The exact number of Turkey’s farmers is hard to know due to widespread unregistered labor in the sector, but a study by TEPAV, an Ankara-based think tank, shows that farmers with social security insurance numbered about half a million in October 2021, a decrease of nearly 12% over a year and of some 50% since 2013.
Orhan Saribal, a CHP deputy who sits on the parliament’s agriculture commission, said that many farmers have left their fields and moved to big cities in recent years, only to face unemployment and poverty. “By constantly buying from abroad, the government forced its farmers to compete with global markets instead of protecting them. This is the main reason for [the decline of] agriculture in the country,” he told Al-Monitor.
Now, even the pro-government press is sounding the alarm over the risk of a food crisis, and the Agriculture Ministry is reportedly working on measures.
According to Saribal, Turkey’s food crisis has been brewing for a long time. The supply leg appears less worrying at present, he argued, with the bigger problem being on the demand side due to the plunging purchasing power of consumers. “The main aspect of this food crisis is the consumers’ declining access to food due to their low-income levels as opposed to very high production costs,” he said.
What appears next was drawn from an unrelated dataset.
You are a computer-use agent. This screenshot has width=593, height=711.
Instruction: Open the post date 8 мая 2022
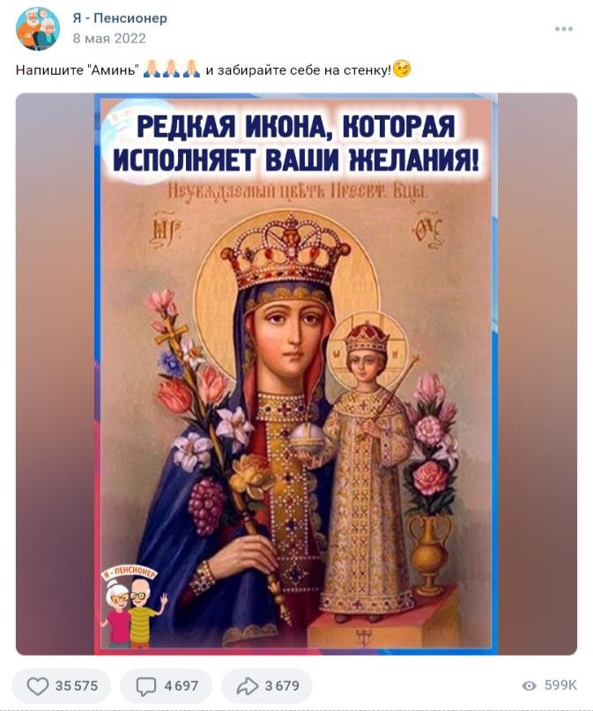109,39
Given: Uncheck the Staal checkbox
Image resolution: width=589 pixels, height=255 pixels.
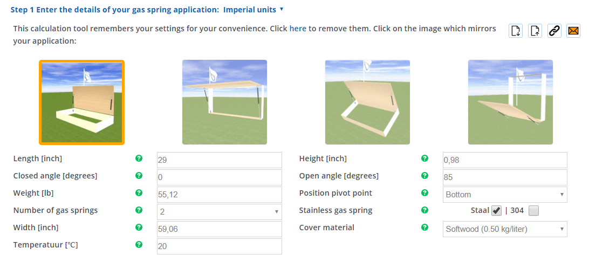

On the supply side, he cited decreases in the production of some basic food items such as milk, eggs, red meat and wheat.
According to TURK-IS, a leading confederation of trade unions, the hunger threshold — or the cost of a healthy and balanced diet — rose to 4,553 liras for a family of four in February, surpassing the monthly minimum wage of 4,250 liras ($290).
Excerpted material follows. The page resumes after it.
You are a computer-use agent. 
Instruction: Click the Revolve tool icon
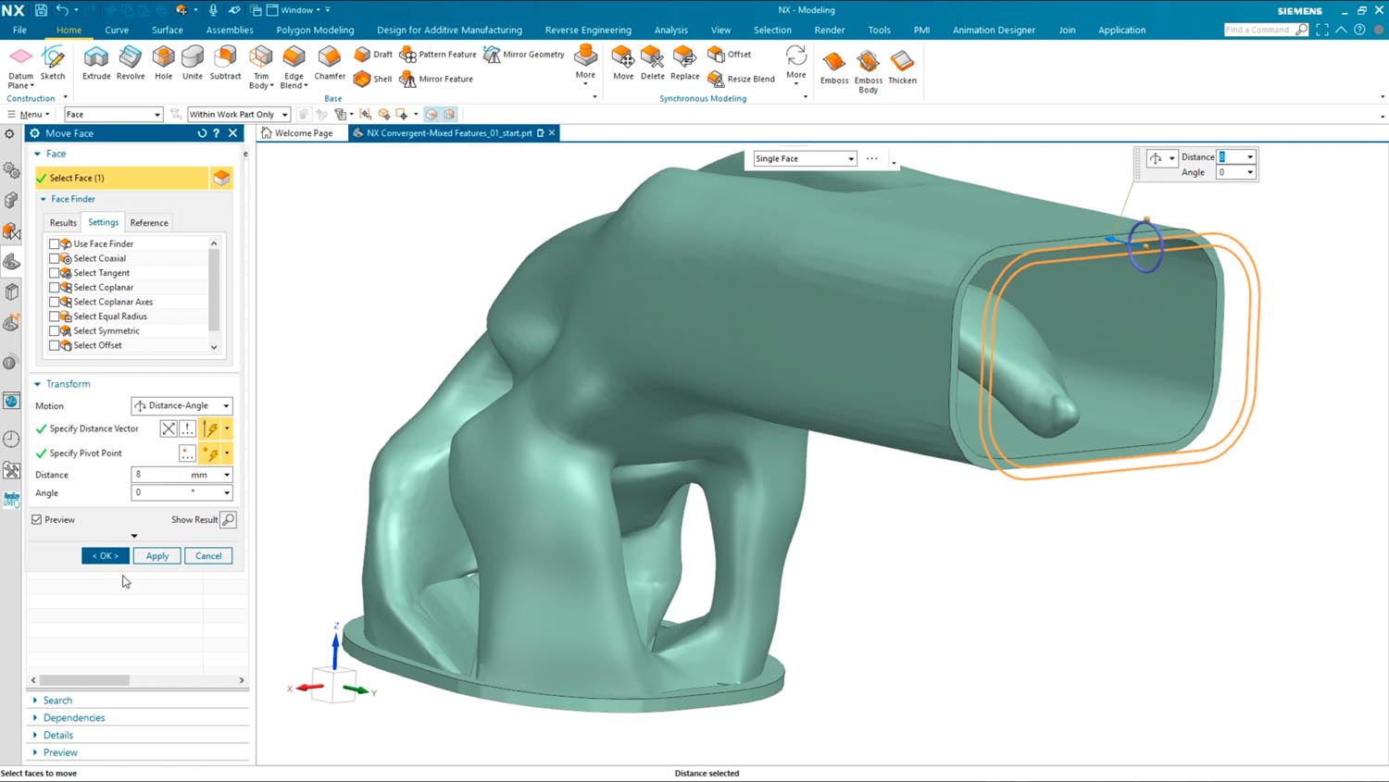(x=131, y=63)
This state of affairs is what Saribal sees as a food crisis. “Out of the 20 million working population in Turkey, 43% earn the minimum wage,” he recalled, adding that those families were faced also with soaring rents and utility bills. “If people today collect vegetables dumped by sellers at marketplaces or buy 200 grams of meat instead of a kilo … I call this a food crisis,” he said.
Energy and food prices have risen globally since Russia’s invasion of Ukraine, but Gulten stressed that the alarm bells are ringing louder for Turkey, where the prices of food, barring dairy products, have jumped at higher rates compared to other countries, according to data by the UN Food and Agriculture Organization. “It’s as if the war is happening in our country,” she remarked. “Supporting producers and increasing production is the only way out of this food crisis that is highly specific to Turkey.”
Kilinc singled out sunflower, sugar beet, cotton, corn, onion, potato and greenhouse products as strategic food items, warning that Turkey might struggle to compensate for any decrease in their domestic cultivation this year through imports due to the global food emergency. The government should urgently extend support to producers and introduce measures to revive the sector and prevent farmers from quitting, he said, or Turkey could find itself in a much more severe situation down the road.